Hornbook \Horn"book`\, n.

  1. The first book for children, or that from which in former times they learned their letters and rudiments; -- so called because a sheet of horn covered the small, thin board of oak, or the slip of paper, on which the alphabet, digits, and often the Lord's Prayer, were written or printed; a primer. ``He teaches boys the hornbook.''
    --Shak.

  2. A book containing the rudiments of any science or branch of knowledge; a manual; a handbook.

Wiktionary
hornbook

n. 1 A single page containing the alphabet, covered with a sheet of transparent horn, formerly used for teaching children to read.The '''''' by W.W. Pasko (1894) 2 (context legal English) A legal textbook that gives a basic overview of a particular area of law.

Wikipedia
Hornbook

A hornbook is a book that serves as primer for study. The hornbook originated in England as long ago as 1450, or earlier. The term has been applied to a few different study materials in different fields. In children's education, in the years before modern educational materials were used, it referred to a leaf or page displaying the alphabet, religious materials, etc., covered with a transparent sheet of horn (or mica) and attached to a frame provided with a handle.

Hornbook (law)

In United States legal education, hornbooks are one-volume legal treatises, written primarily for law students on subjects typically covered by law school courses.

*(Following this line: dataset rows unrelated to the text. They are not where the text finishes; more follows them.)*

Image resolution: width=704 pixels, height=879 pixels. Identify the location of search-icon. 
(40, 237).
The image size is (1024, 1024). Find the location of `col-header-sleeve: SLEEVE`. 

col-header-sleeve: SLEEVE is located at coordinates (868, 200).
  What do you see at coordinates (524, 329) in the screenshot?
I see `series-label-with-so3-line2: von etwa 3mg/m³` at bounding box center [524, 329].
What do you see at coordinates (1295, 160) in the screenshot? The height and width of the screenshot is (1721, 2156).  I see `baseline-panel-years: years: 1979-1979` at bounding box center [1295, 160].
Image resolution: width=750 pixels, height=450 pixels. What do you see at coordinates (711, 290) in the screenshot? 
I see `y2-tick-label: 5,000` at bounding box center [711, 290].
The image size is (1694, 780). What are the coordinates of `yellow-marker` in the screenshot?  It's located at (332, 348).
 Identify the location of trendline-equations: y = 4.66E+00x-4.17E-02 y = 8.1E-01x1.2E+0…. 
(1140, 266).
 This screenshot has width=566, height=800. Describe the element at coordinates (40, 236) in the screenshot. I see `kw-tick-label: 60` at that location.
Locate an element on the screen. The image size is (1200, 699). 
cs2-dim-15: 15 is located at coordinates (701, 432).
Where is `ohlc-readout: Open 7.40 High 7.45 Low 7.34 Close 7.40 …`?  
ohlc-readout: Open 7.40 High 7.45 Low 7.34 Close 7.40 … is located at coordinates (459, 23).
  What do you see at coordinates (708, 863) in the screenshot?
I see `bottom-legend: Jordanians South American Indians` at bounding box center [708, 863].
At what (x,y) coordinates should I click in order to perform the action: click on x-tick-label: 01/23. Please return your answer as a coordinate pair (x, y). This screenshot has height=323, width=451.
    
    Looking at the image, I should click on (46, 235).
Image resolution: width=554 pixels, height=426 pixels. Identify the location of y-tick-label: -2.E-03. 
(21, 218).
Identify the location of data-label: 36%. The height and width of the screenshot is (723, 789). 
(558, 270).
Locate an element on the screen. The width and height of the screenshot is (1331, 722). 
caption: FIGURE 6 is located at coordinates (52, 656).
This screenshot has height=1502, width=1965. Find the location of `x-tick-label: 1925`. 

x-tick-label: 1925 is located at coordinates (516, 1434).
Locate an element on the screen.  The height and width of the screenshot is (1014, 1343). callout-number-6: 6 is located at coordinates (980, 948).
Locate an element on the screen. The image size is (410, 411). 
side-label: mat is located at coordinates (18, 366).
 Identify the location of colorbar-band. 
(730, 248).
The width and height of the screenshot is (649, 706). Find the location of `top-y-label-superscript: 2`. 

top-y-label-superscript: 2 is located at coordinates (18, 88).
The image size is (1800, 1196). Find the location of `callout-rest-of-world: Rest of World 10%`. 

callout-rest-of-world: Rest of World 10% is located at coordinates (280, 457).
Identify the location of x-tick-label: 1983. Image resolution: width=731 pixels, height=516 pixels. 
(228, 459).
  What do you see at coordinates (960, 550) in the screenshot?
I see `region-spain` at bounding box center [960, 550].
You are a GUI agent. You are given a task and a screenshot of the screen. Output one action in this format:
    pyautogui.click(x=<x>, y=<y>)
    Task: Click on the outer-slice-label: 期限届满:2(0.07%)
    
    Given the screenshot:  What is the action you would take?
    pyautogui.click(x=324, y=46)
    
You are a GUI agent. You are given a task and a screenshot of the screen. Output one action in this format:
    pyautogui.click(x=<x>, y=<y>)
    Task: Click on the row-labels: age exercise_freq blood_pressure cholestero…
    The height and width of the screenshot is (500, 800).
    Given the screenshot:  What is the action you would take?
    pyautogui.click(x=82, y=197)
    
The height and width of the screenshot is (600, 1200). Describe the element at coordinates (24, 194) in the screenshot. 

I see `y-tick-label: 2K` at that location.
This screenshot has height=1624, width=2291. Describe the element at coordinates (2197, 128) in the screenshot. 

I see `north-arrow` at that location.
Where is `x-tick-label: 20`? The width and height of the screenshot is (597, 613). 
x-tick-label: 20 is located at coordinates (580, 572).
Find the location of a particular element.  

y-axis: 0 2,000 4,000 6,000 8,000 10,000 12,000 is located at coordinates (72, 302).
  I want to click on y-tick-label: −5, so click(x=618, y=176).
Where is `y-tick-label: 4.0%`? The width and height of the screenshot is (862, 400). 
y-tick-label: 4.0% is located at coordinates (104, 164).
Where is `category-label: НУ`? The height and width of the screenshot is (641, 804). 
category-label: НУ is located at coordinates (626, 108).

Hornbooks summarize and explain the law in a specific area. They are distinct from casebooks, which are collections of cases (or parts of cases) chosen to help illustrate and stimulate discussion about legal issues.

The term derives from the hornbook, an early children's educational tool, implying that the material is basic. The term hornbook law is sometimes used to describe basic, settled legal principles (see Black letter law).

Usage examples of "hornbook".

Bookcases filled with grimoires, daybooks, hornbooks, arcane thesauri, enchiridia, illuminated manuscripts, diaries, palimpsests, incunabula, claviculae, parerga, ana and epilegomena.

Most of the books she had here were not suitable for the children, and all the other materials, from quills to hornbooks, had been lost.

Your wishes, which are laws to me, will justify my destining a copy for you, otherwise I should as soon have thought of sending you a hornbook.